Data excerpts:

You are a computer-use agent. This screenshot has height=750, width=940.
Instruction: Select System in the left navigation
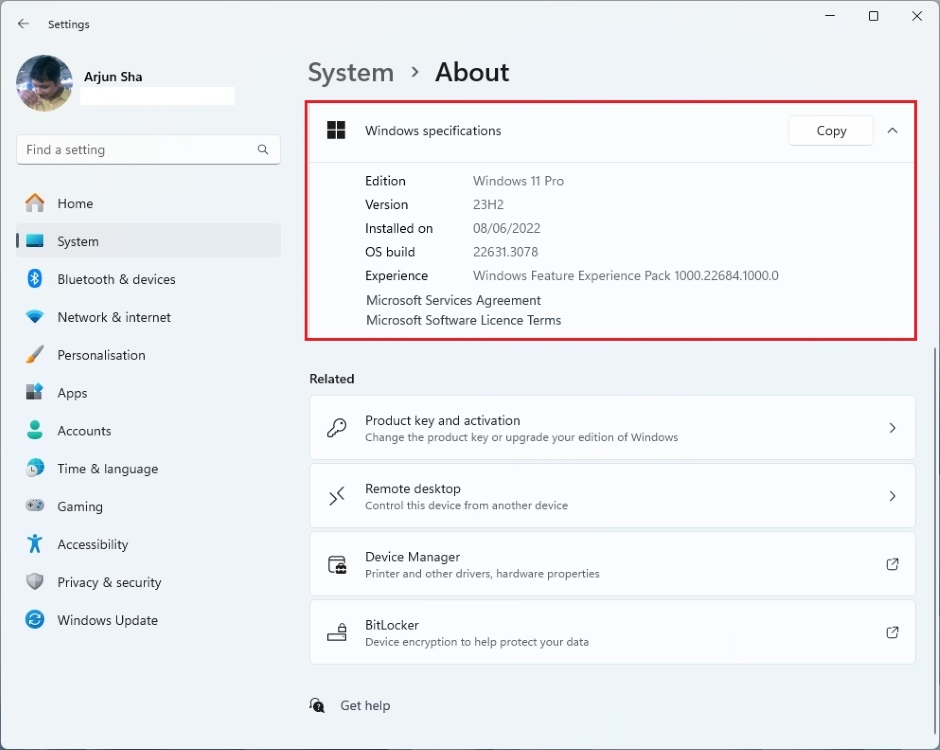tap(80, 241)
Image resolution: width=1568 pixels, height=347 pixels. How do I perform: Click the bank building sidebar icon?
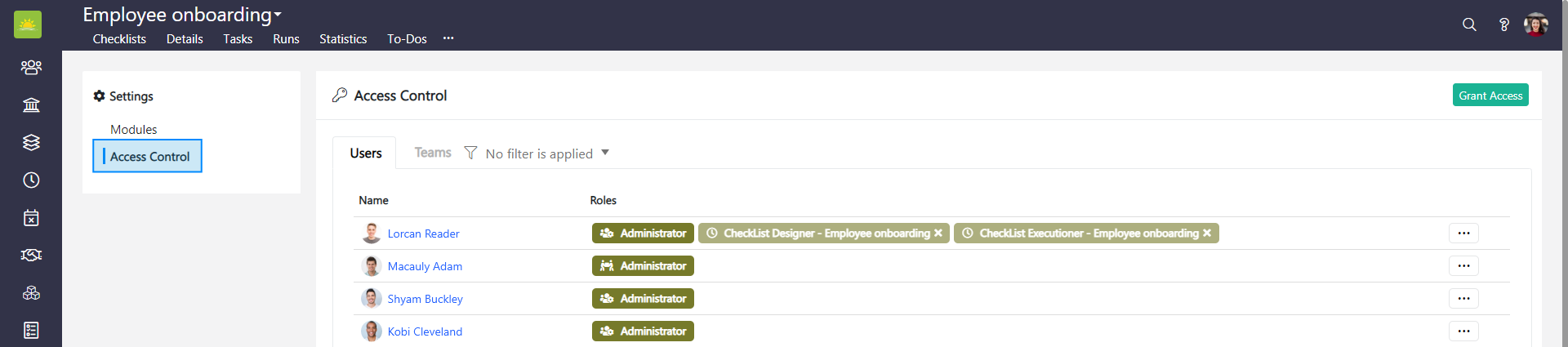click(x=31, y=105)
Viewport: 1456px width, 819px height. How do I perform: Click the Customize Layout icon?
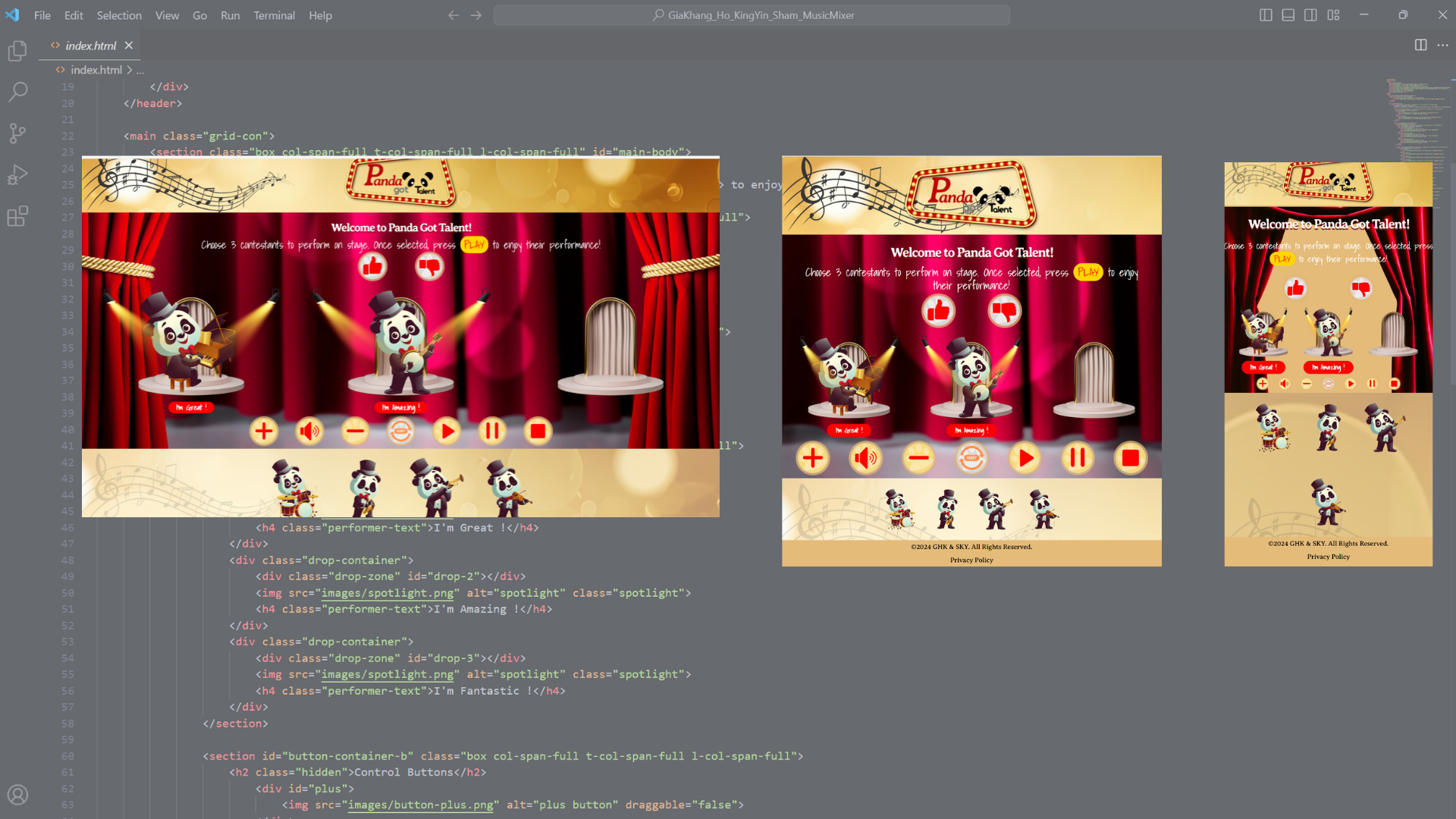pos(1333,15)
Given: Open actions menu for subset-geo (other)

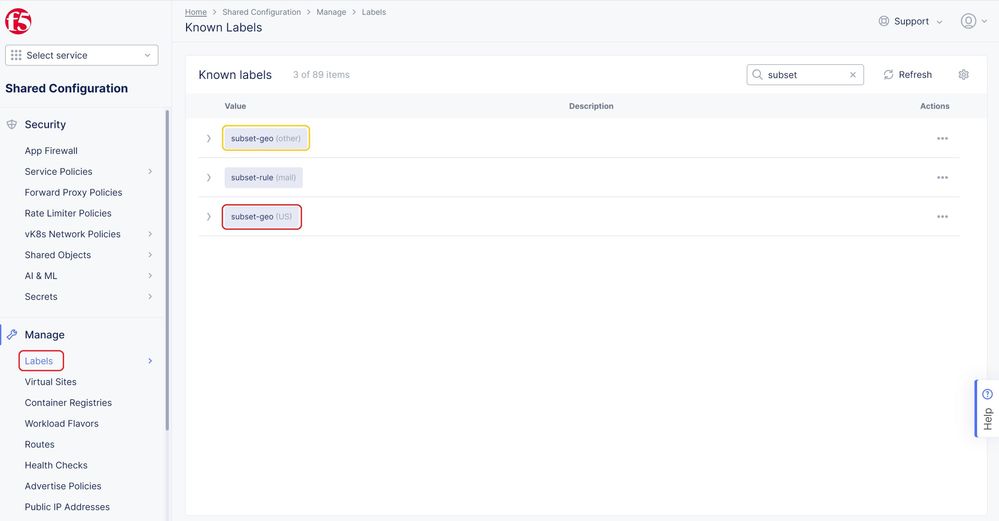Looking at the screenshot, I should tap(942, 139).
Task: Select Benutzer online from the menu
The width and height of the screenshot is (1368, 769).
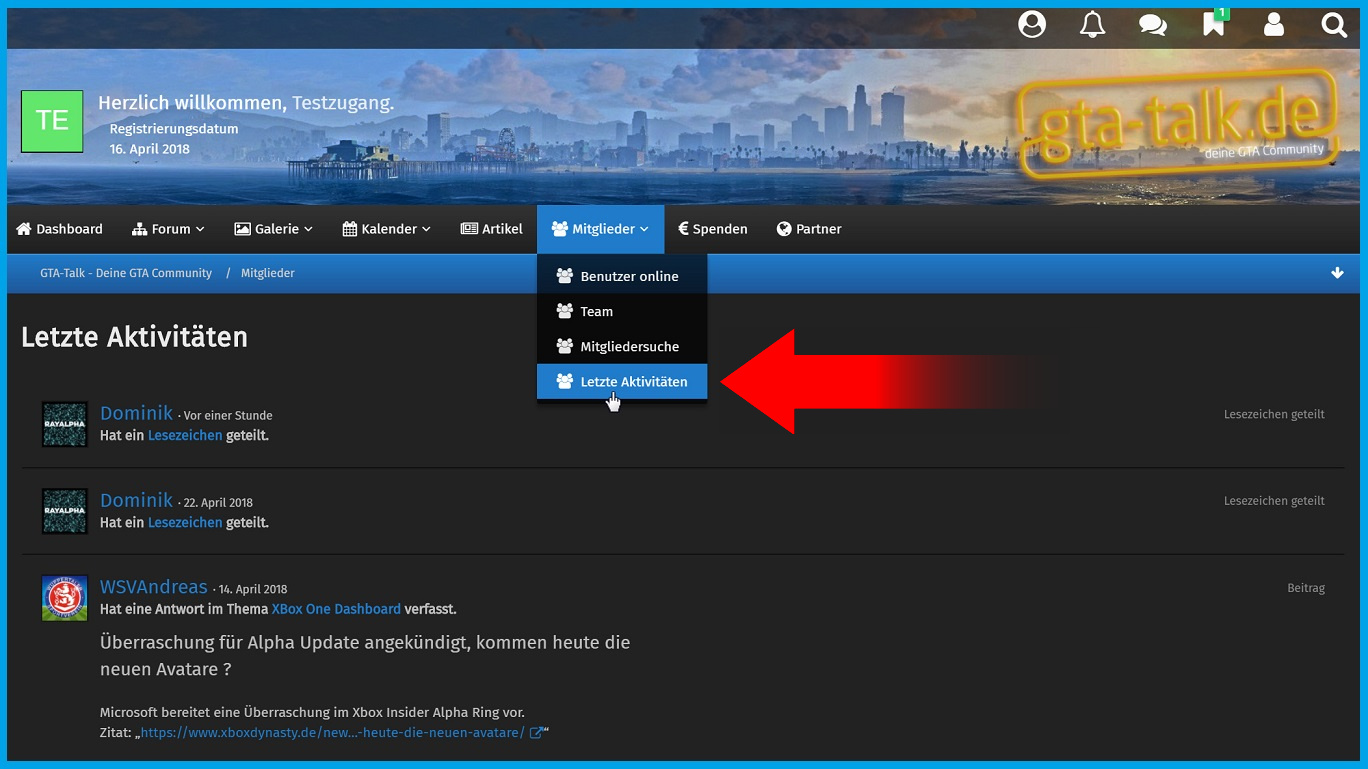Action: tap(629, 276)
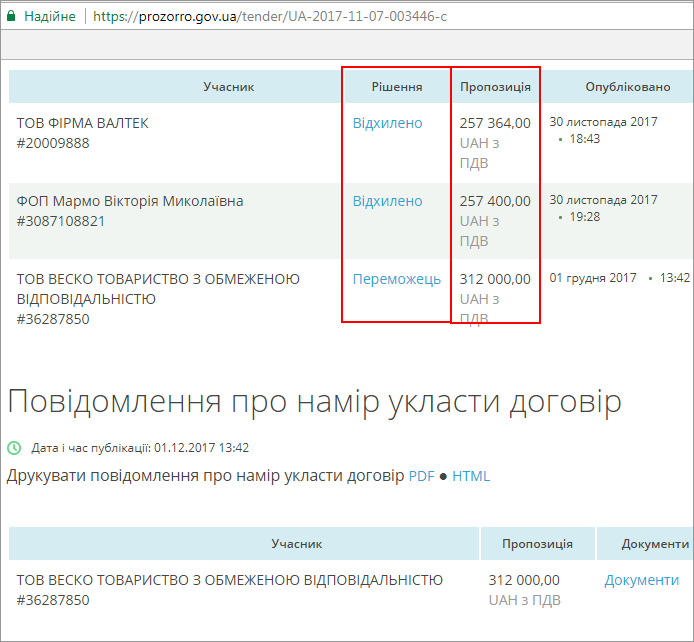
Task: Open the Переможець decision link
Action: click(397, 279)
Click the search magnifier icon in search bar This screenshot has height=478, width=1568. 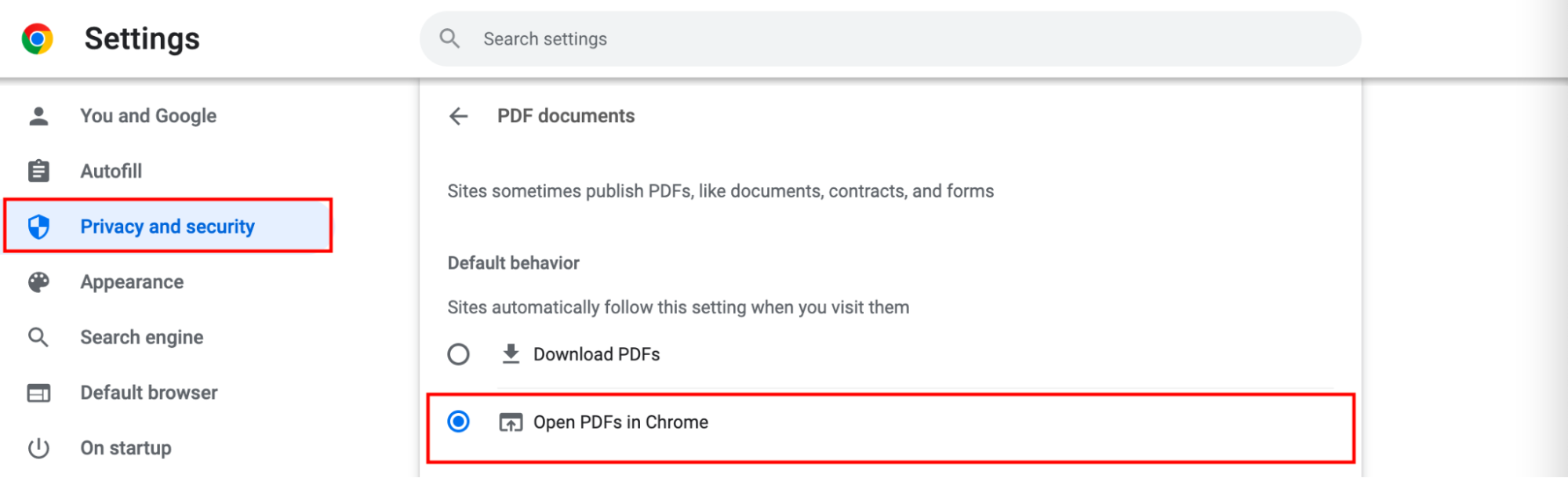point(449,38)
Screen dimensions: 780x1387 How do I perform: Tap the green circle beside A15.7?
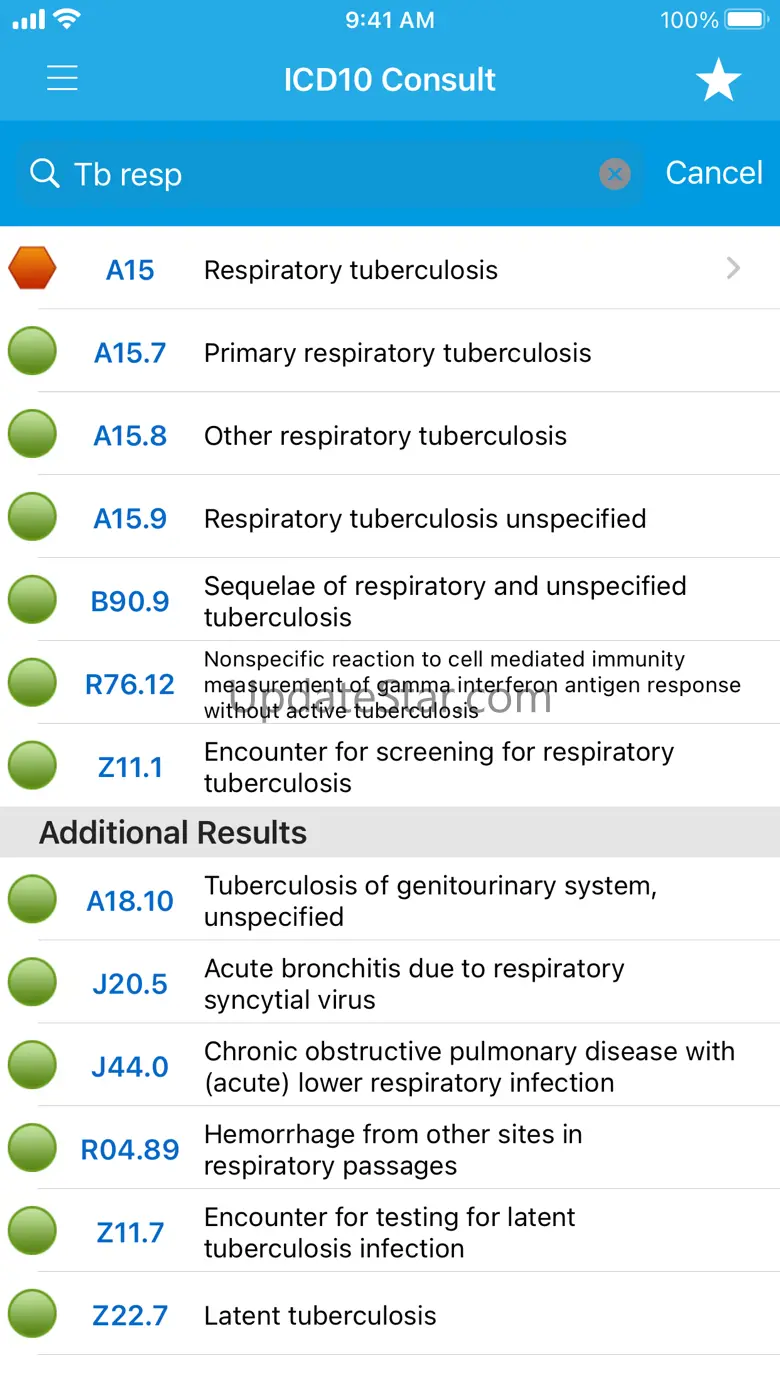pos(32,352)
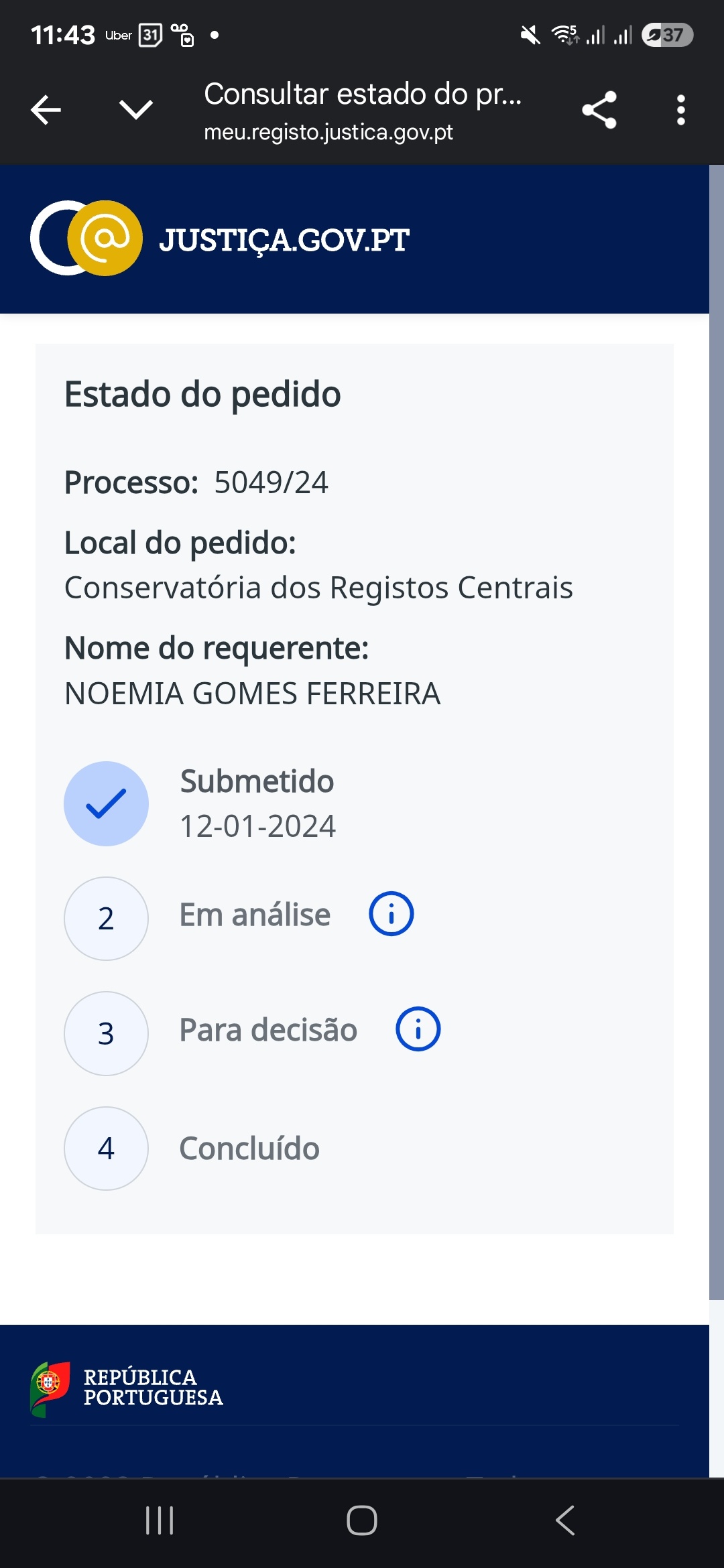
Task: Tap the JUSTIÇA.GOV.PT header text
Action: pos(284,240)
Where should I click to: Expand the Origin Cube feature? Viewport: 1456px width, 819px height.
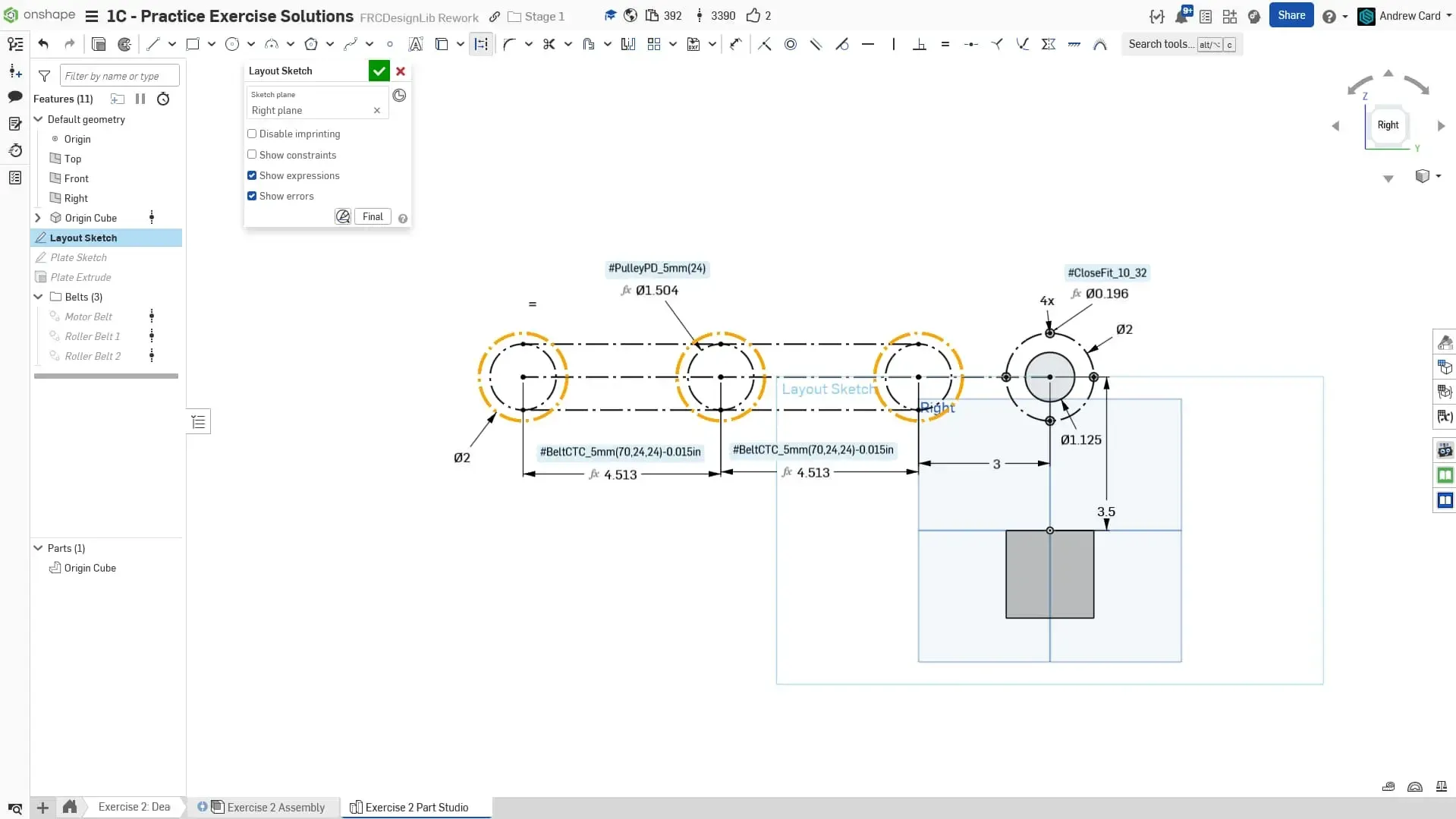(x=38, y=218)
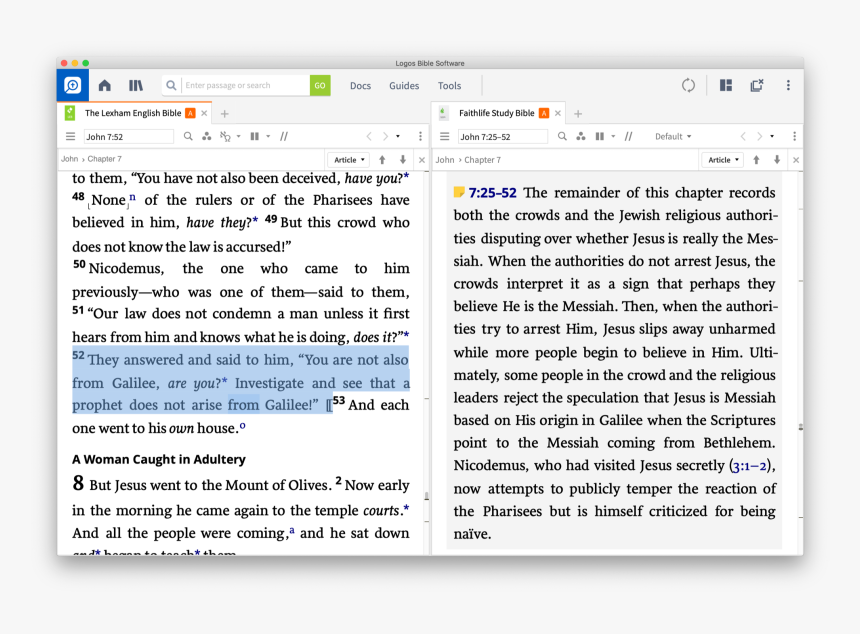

Exercise brief:
Format the part of the items that opens with the line containing "Where should I" and runs through the end of the items as a numbered list, skipping any blank lines and leaving out the pictures.

Full solution:
1. Where should I click to: Expand the Origin Cube feature? Viewport: 1456px width, 819px height.
2. (x=38, y=218)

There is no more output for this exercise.